I came out of that cinema, feeling like a shaken-not-stirred mojito as I tried to figure out if this “sexy” number was supposed to be a comedic horror. Back in 2011, I read the books and, I must say, the words and so called plot within that novel should never had made it onto the big screen.
From the outset the film is hilariously cringe-worthy, and the poor writing of E.L James becomes shamefully and blinding obvious as you witness the painful exchanges between Anna and Christian that make the entire theatre laugh. 99% of the movie is an utter shambles, and really it points back to the fact that the characters lack any sort of depth, the story is jumpy and Christian is merely a rich psychopath.
The film ends with a the image of a distraught and crying Anna, who is leaving Christian after he beats her to tears, and this supposedly warrants as a cliff hanger, as E.L James has announced she is writing a screenplay for a sequel. Now, I’m open to this idea, but on two conditions.
- The film is made into a comedy, all abuse, control, manipulating of Anna and offensive attempts at portraying a BDSM relationship are removed and we sit back with our pre brought snacks and laugh.
- The violence in the relationship is addressed, and the film becomes a sort of campaign of noticing the warning signs of abuse.
However, I see this being very unlikely, and, like all great failures, a singular film production from the series is more than enough. 50 Shades merely enforces patriarchal roles of submissive woman and controlling men the sheer lack of knowledge that E.L James’ has of BDSM relationships is ridiculous. The relationship that is shown between Christian and Anastasia is abusive, and nothing beyond that. He controls and manipulates her, not just in the bedroom, but in everyday life. He scolds her, tries to changes her (her own words here) he follows her around, he’s obsessive and he is forceful. There is one instance which very much borders on rape. Some kind exchanges, helicopter rides and face touching is thrown in in an attempt to mask the underlying cruelty, and Anna is granted the occasional backbone, but this film is expressing a disgusting portrayal of how relationship works. In a nutshell, this film glamourizes abuse.

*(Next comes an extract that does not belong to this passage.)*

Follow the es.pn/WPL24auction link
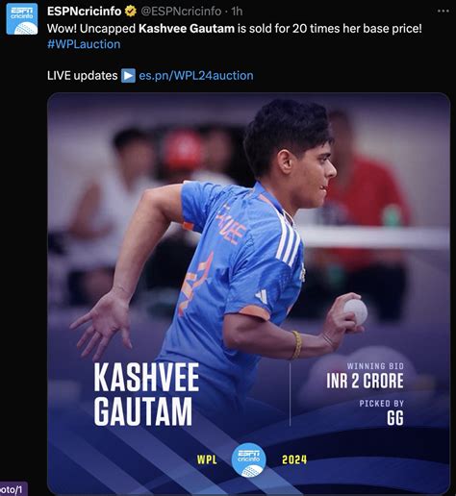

The notion of a sequel is enough to make me shudder in repulsion. Whether or not E.L James tries to increase the romance level between the pair is redundant. The relationship is not about BDSM but about sexual and domestic abuse. The BDSM community believe in safety and comfort and consent is always necessary. After role play, the pair are supposed to comfort each other to transition out of that zone. None of that is present in 50 Shades. The film is misrepresenting BDSM. It is romanticising abuse. It is telling women and men everywhere that that kind of fear and pressure in a relationship is ok.
If this is as repugnant to you as it is to me, join me in a pitch fork and flaming torch style mob. At least then you will match the backwards nature of 50 Shades of Grey.